Even after reading through numerous descriptions of CryptoWall 2.0 as “the largest and most destructive ransomware threat on the Internet” and “an enormous danger for computer users,” I still couldn’t help thinking this was mainly a problem for moms who persist in using big, boxy PC computers and small-town police departments. Mr. Wisniewski quickly disabused me of that notion. Although CryptoWall has primarily affected Windows computers and Android cellphones so far, there is no technological barrier that prevents the virus from infiltrating Macs like mine. And when it does, Mr. Wisniewski chuckled, I should expect the ransom to be a lot higher.
So what can we all do to protect ourselves? Keep our computers backed up on an independent drive or by using a cloud backup service like Carbonite, take those software update and “patch” alerts seriously and, most of all, Beware the Attachment. (Remember: Brand-name businesses like J. Crew or Bank of America will rarely send you an attachment.)
Of course, this advice arrives too late for my mom. And it appeared her payment had arrived too late as well: By the time I got home from Greenpoint, her CryptoWall ransom had been raised to $1,000, and the $500 in Bitcoins she had deposited had vanished. In a panic, she wrote to Mike Hoats asking for advice. What he told her sounded crazy to me. Use the CryptoWall message interface to tell the criminals exactly what happened. Be honest, in other words.
So she did. She explained that the virus had struck the same week that a major snowstorm hit Massachusetts and the Thanksgiving holiday shut down the banks. She told them about the unexpected Bitcoin shortfall and about dispatching her daughter to the Coin Cafe A.T.M. at the 11th hour. She swore she had really, really tried not to miss their deadline. And then a weird thing happened: Her decryption key arrived.

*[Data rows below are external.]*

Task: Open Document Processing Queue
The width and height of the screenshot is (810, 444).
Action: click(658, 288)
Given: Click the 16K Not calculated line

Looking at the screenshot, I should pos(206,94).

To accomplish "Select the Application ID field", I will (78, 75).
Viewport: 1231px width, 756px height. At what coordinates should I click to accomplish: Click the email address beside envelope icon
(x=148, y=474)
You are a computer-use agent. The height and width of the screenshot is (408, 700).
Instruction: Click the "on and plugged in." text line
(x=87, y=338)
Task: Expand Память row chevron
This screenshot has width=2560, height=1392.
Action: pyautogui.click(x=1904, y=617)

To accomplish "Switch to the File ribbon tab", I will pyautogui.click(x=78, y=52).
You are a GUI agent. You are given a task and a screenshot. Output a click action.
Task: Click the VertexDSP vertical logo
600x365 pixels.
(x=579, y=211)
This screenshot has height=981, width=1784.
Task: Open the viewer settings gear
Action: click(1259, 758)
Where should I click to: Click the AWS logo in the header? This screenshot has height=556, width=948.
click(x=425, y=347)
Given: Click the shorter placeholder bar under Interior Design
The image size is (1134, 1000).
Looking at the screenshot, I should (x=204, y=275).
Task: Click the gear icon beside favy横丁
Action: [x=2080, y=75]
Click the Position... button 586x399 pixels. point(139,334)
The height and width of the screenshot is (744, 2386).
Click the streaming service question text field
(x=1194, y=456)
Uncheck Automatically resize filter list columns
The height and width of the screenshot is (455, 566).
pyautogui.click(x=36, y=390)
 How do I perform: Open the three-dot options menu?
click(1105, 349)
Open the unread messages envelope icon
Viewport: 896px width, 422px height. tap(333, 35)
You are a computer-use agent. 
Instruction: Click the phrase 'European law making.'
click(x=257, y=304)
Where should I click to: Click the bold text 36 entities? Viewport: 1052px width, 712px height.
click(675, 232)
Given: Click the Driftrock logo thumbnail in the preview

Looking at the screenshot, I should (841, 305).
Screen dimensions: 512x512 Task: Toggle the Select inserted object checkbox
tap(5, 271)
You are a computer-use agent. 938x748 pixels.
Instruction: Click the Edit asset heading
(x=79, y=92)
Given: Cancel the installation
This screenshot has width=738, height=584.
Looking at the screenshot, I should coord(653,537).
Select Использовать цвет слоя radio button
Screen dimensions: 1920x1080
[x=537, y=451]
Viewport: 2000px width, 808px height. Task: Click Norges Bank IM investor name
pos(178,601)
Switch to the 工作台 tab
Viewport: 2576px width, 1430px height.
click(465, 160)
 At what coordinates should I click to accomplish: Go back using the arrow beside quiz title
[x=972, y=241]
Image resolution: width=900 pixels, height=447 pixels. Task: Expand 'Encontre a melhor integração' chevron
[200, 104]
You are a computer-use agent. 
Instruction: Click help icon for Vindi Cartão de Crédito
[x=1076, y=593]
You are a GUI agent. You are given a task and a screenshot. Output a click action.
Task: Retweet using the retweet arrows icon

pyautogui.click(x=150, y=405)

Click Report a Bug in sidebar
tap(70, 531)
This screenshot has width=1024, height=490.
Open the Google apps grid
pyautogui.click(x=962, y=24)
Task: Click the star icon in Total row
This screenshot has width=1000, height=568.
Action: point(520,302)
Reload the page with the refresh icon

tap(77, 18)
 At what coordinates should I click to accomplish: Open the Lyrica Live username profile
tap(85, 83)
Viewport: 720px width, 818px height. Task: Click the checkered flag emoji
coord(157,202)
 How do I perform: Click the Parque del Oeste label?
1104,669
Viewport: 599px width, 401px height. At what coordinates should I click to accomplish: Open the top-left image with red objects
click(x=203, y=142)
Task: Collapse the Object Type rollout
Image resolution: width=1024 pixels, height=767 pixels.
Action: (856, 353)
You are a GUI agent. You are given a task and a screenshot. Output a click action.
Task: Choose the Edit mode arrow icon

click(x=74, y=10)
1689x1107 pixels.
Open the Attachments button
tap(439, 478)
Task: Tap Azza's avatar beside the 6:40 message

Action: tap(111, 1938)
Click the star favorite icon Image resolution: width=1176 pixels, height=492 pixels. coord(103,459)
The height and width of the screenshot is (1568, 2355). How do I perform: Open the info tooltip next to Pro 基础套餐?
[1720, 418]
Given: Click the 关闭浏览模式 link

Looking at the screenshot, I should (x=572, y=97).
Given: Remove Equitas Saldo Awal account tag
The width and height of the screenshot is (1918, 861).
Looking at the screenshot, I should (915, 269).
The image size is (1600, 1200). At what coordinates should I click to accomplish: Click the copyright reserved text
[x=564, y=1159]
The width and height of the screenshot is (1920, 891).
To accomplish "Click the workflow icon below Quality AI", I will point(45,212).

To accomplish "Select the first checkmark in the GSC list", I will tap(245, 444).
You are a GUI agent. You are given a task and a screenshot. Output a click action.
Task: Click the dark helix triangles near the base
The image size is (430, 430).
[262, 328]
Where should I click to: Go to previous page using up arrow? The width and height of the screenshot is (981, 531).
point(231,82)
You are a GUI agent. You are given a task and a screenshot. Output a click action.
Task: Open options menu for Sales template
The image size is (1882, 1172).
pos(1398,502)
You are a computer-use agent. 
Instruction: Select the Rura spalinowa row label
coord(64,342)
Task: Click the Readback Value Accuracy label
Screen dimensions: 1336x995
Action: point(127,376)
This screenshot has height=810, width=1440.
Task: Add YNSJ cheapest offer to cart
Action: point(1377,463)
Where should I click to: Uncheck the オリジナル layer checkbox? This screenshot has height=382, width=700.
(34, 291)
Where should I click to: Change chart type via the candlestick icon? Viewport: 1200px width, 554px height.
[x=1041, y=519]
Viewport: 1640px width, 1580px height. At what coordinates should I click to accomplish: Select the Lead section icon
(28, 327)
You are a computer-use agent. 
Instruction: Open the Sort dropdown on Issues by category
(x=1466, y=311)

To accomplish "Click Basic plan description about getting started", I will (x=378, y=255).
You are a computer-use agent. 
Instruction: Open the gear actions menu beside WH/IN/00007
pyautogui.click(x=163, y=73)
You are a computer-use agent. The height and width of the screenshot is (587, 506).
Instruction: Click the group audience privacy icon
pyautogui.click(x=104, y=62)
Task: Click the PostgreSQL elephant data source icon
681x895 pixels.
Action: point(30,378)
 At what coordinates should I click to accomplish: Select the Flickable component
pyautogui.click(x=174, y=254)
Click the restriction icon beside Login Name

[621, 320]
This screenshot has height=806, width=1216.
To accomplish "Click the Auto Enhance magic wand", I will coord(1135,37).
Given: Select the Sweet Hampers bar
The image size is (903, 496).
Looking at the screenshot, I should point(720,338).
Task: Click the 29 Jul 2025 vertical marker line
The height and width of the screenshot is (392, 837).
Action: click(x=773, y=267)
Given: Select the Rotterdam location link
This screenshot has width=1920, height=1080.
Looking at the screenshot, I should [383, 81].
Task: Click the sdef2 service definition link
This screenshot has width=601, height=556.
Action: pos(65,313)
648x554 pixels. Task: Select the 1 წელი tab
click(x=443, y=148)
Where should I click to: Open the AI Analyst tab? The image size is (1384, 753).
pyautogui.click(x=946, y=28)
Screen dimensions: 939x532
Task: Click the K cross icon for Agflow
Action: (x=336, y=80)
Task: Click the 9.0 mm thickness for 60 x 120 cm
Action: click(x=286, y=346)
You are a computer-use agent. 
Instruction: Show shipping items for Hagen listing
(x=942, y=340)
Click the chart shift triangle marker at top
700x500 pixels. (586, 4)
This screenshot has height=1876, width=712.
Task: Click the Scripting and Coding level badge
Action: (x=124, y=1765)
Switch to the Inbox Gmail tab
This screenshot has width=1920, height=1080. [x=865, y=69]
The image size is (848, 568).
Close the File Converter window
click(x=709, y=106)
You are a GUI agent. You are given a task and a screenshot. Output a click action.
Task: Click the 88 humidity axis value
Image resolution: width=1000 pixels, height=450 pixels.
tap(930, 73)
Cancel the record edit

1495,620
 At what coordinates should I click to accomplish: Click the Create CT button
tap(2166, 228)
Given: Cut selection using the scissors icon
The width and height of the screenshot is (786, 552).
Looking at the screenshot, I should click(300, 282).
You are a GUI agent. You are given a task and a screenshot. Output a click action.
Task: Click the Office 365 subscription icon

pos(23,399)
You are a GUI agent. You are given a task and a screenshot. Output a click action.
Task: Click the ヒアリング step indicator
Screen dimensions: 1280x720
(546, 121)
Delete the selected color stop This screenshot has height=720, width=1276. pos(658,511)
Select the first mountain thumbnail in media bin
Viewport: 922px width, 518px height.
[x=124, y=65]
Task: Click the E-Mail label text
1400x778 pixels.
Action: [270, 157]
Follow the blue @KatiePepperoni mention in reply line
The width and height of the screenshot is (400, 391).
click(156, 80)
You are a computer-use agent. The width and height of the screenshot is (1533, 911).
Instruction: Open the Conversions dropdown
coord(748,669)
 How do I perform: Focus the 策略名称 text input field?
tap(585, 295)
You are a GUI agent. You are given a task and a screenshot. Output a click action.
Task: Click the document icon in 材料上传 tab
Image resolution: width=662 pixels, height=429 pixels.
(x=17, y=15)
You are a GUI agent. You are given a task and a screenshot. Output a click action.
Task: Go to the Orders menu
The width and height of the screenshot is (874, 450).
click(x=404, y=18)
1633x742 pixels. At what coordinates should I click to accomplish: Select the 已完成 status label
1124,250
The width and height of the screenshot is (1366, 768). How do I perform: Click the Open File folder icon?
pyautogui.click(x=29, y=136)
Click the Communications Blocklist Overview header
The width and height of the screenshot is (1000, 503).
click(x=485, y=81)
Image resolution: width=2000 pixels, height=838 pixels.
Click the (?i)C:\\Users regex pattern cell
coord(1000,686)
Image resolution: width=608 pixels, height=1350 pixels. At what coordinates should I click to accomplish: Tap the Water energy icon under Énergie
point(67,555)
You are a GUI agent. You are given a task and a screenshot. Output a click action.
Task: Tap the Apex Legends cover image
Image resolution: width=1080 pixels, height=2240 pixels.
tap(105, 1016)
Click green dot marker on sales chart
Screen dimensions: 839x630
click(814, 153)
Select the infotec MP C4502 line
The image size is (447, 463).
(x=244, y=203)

When I shared the news with Mr. Hoats, he was jubilant. “That is great news, truly!” he wrote. “Whoever these yahoos are, they have some little shred of humanity.”
But Mr. Wisniewski had a more pragmatic take. “From what we can tell, they almost always honor what they say because they want word to get around that they’re trustworthy criminals who’ll give you your files back.”
Welcome to the new ransomware economy, where hackers have a reputation to consider.